Selected passage
The Colorado Supreme Court ruled against Trump on all of those points. The court said that the presidency does fall within section three that Trump did engage in insurrection and that the state courts, that in this case, the Colorado Supreme Court had authority to enforce Section three, which meant in that case that Trump would not appear according to the court on the state’s primary ballot for the presidential primary Republican primary, Trump appealed that to the Supreme Court. There are a couple dozen other of these cases working their way through state courts at the same time, there are very different procedural positions and different courts have held differently in different ways, but at the end of the day, there have only been two states that have disqualified Trump from the presidential primary ballot, Maine and Colorado. So the case is now at the Supreme Court, and we really have no idea what the Supreme Court is going to do.
I would be very surprised if the Supreme Court ruled in a way that would remove Trump from state ballots or allow states to remove Trump from state ballots. And so I suspect that the court’s going to look for some kind of escape hatch here and probably rule that Section three requires a congressional act to enforce it, for example. And that states can’t unilaterally enforce Section three against Trump, that Congress would have to do that, which would give a win to Trump, but dodged the harder questions about whether Trump engaged in an insurrection, for example. And so it’s hard to say what the court’s going to do in this case, but that’s my best guess, Craig.

Task list
**1)** Revise the commentary on the Trump ballot case between "I would be very" and "best guess, Craig.", inclusive, so that "way out" stands in place of "escape hatch".
**2)** Extend the commentary on the Trump ballot case, picking up after its final sentence.

Dataset records
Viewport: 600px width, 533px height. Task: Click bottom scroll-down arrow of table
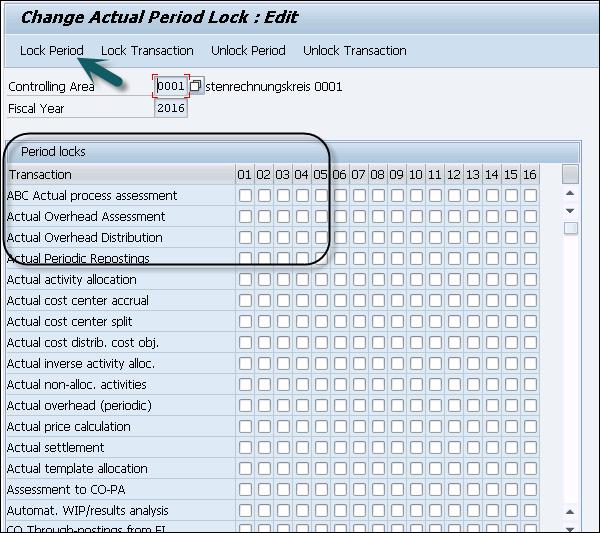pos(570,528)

---

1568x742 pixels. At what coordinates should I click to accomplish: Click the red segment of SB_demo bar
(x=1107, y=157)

Answer list
**1)**
I would be very surprised if the Supreme Court ruled in a way that would remove Trump from state ballots or allow states to remove Trump from state ballots. And so I suspect that the court’s going to look for some kind of way out here and probably rule that Section three requires a congressional act to enforce it, for example. And that states can’t unilaterally enforce Section three against Trump, that Congress would have to do that, which would give a win to Trump, but dodged the harder questions about whether Trump engaged in an insurrection, for example. And so it’s hard to say what the court’s going to do in this case, but that’s my best guess, Craig.

**2)**
J. Craig Williams:
And that ruling would be consistent with the way that it happened in the Civil War, that Congress was the one who made the decision not to seat certain congressmen. That’s really been, I think the only section three enactment that’s happened. Is that right? Well,
Steven Schwinn:
Yeah, that’s exactly right. But you put your finger on it, a kind of technical argument about section three that actually is sort of interesting. Section three says that Congress can remove the disability of disqualification, which suggests by one reading that Congress doesn’t need to enforce the disqualification in the first place. That Congress’s only rule is in removing the disqualification once a state court, for example, has imposed the disqualification. And so there’s a kind of textual reading of section three of the 14th amendment that says that Congress really doesn’t have to enforce it, that states can enforce it. Congress’s only rule is in removing a disqualification after a state court has imposed it.
J. Craig Williams:
But that is, on the other hand, completely inconsistent with the way that voting occurs in the United States, which is all under state control.
Steven Schwinn:
It’s all under state control. That’s exactly right.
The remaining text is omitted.